Weirdest TRAP law yet highlights how unnecessary all anti-abortion restrictions are
In today’s episode of “creative and soul-crushing ways the anti-choice movement is trying to undercut access to abortion,” Alabama Governor Robert Bentley in May signed into law a ban on abortion clinics within 2,000 feet of K-8 schools and another law banning second-trimester abortions. The K-8 law essentially says there exists a real danger of third graders, just trying to learn mixed fractions, trying to access abortion; that the existence of abortion clinics near children will magically, retroactively result in their being aborted; or that a woman making a choice about her body is such an inherently wicked, pernicious thing that you’d better hide your wives and hide your kids.
So, yeah, if you were wondering how absolutely unnecessary and low TRAP (Targeted Regulation of Abortion Providers) laws are, this should answer your question.
The law was scheduled to take effect on Aug. 1, but U.S. District Judge Myron Thompson in July issued a restraining order that blocked enforcement of the law until after he heard testimonies in an October hearing for the law, potentially putting it into effect later this month. So, on a positive note, these laws are currently being looked at by a federal judge, and it’s entirely likely (considering how unreasonable they are) that they could be thrown out.
But for the time being, these laws are concerning for a lot of reasons. For starters, the ban on clinics near public K-8 schools would affect two known clinics offering the procedure: Alabama Women’s Center for Reproductive Alternatives in Huntsville, located down the street from a K-8 magnet school, and a Tuscaloosa women’s clinic, also near a school.
Data from the Alabama Department of Public Health indicates these the two clinics performed 5,833 abortions in 2014 alone, which is 72 percent of all abortions performed in the state that year. You read that right: Closing these two clinics could potentially require roughly 72 percent of women seeking abortions to have to travel miles across the state to access the procedure.
Alabama lawmakers who have supported the bill have called surgical abortion “barbaric” and even compared it to medieval punishment. It is literally a vehicle through which women are able to control their bodies and destinies, and through this Alabama law, abortion is being equated with the murder of children to the point that state lawmakers see the need to hide children from the slightest chance of being exposed to it.

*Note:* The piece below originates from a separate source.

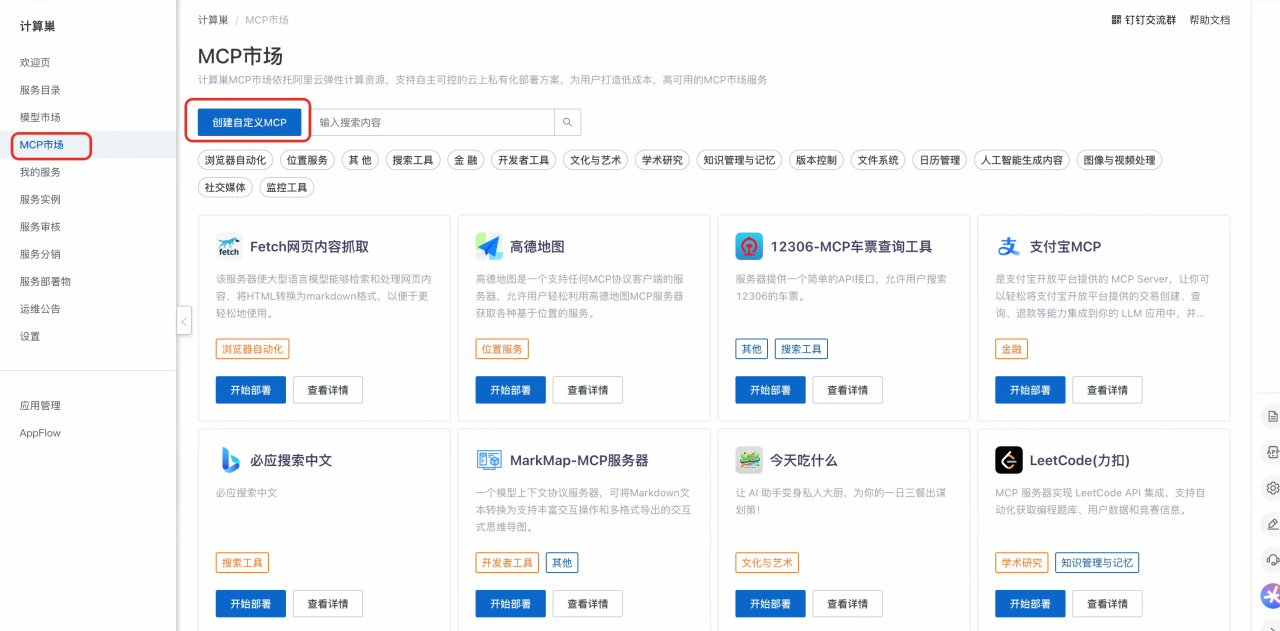
Task: Select the 开发者工具 filter tag
Action: point(524,160)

But frankly, at the end of the day, even abortion foes recognize the only danger to abortion is the stigma surrounding it. Alabama lawmakers have previously argued the primary goal of not allowing clinics offering abortions to exist near schools is to protect children from graphic, threatening anti-abortion protests which these clinics are often subjected to. I wouldn’t wish exposure to these disturbing, propaganda-fueled demonstrations on anyone, let alone innocent children, but why should abortion clinics — and by extension, women — be the ones punished for this?

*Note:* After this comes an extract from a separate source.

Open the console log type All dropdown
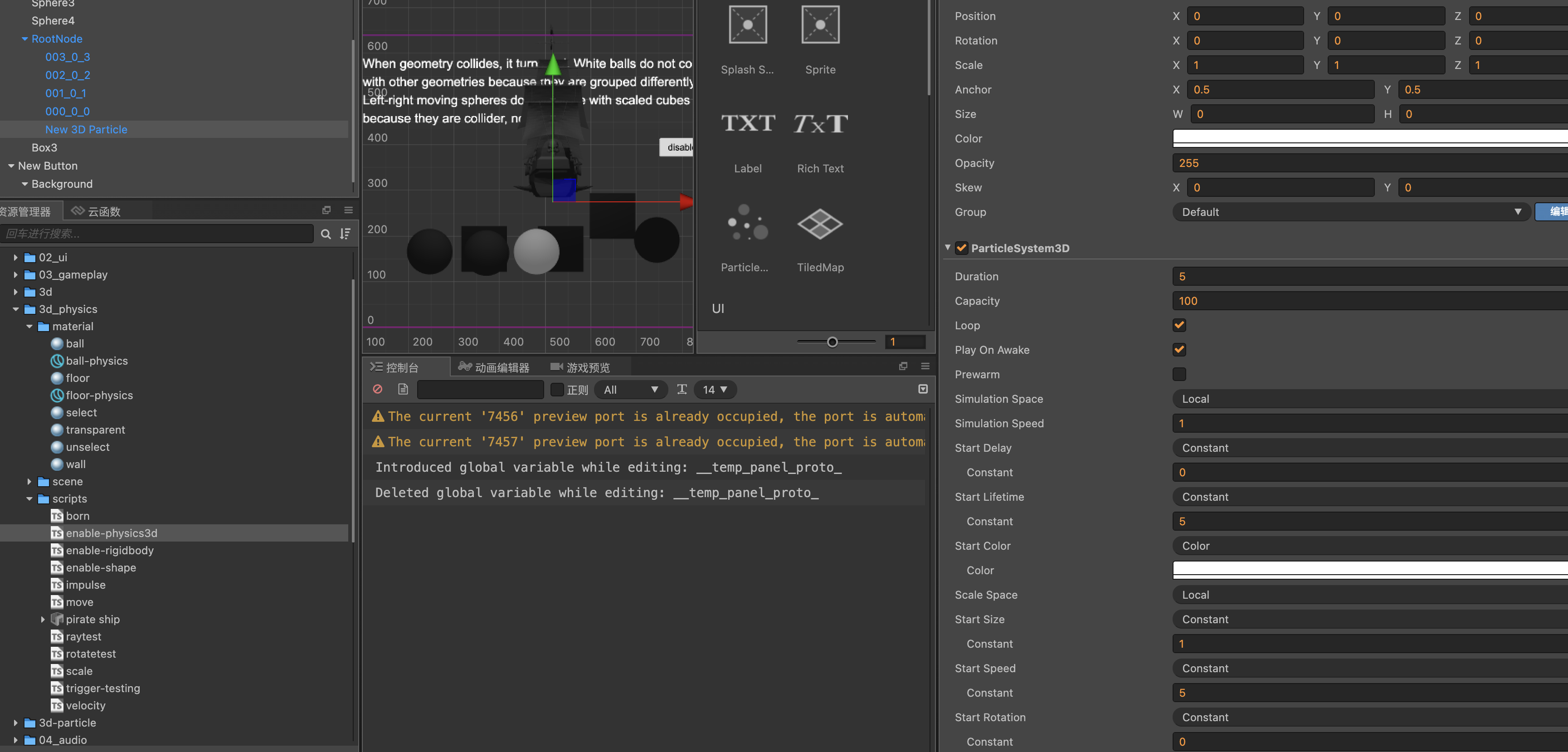 [x=631, y=390]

If lawmakers actually wanted to address this issue and protect children, and didn’t just want to, oh, I don’t know, shut down as many clinics offering abortion as possible, laws to rein in these often out-of-hand, at times violent protests would make a lot more sense than laws to outright close clinics near schools. But at the end of the day, this law literally epitomizes the whole modern TRAP law movement: playing on wildly unnecessary concepts of safety to block access.
Maybe abortion, for all the unnecessary, annoying controversy that surrounds it, isn’t exactly an issue fourth graders need to be exposed to. But I don’t see how the peaceful existence of a women’s health clinic down the street from a school is going to hurt American youth any more than misrepresenting and unnecessarily demonizing is.
The other abortion-related law in Alabama that U.S. District Judge Thompson is considering prohibits second trimester dilation and evacuation (D&E) procedures. Dr. William Parker, a physician who provides second-trimester abortions in Alabama, submitted a statement to the court earlier this month claiming the law would prevent him from performing abortions at just 15 weeks of pregnancy. It’s worth noting Roe v. Wade doesn’t just offer women the right to have an abortion, but guarantees this right until the point of fetal viability (typically 22-25 weeks), which is up to qualified doctors, not politicians, to determine. According to Dr. Parker, the only alternative to D&E is to induce labor in a hospital, aka literally forcing women to give birth.
Ultimately, the mentality that abortion is murder and an enormous societal ill we need to protect not only the “unborn” but also living children from is the very mentality that leads to abortion providers and the women seeking them being subjected to violence and threats ranging from arson to shootings. If safety were really the concern here, the safety of women and abortion providers would matter to Alabama lawmakers, too.